Reproduce the rows below word for word, from the first line up to and including the line that contains "the bold gray".

──────────────────────────────

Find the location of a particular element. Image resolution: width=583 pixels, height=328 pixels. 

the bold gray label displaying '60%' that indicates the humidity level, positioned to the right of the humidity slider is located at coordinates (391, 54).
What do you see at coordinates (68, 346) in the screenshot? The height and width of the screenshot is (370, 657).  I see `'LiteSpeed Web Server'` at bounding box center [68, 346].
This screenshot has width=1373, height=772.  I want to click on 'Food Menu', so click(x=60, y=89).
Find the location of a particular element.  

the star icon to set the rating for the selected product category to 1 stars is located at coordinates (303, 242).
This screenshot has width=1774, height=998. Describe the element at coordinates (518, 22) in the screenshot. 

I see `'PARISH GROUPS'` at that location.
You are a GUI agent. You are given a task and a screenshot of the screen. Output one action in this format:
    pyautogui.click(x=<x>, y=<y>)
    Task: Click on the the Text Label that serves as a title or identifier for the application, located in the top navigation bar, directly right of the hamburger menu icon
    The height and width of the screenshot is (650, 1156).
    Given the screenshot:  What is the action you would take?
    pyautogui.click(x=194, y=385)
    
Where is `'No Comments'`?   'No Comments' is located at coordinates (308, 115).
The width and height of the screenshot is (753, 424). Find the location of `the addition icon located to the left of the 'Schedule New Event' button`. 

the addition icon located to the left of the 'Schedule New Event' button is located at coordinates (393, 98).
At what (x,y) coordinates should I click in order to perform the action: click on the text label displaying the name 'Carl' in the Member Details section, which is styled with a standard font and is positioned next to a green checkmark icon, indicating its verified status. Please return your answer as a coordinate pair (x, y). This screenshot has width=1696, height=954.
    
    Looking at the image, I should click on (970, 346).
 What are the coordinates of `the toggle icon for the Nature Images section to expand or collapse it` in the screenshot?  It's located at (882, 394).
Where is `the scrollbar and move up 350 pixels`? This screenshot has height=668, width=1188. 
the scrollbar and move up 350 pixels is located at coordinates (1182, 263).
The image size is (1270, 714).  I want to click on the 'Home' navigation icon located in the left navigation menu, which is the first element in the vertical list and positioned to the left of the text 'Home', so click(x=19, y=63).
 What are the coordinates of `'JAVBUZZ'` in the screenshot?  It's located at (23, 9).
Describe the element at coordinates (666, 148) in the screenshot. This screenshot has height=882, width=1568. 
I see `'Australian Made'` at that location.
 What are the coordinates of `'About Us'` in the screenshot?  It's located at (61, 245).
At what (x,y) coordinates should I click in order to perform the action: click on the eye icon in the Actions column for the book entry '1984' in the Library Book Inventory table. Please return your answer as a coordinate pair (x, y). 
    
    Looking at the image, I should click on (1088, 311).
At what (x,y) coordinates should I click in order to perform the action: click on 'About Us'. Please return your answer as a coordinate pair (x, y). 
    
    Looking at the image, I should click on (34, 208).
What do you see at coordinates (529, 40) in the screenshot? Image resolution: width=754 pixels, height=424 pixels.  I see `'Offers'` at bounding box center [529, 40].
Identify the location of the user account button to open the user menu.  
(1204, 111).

──────────────────────────────

* [ANSWER TO THE PROBLEM]:
Find the location of a particular element. Image resolution: width=583 pixels, height=328 pixels. 

the bold gray label displaying '60%' that indicates the humidity level, positioned to the right of the humidity slider is located at coordinates (391, 54).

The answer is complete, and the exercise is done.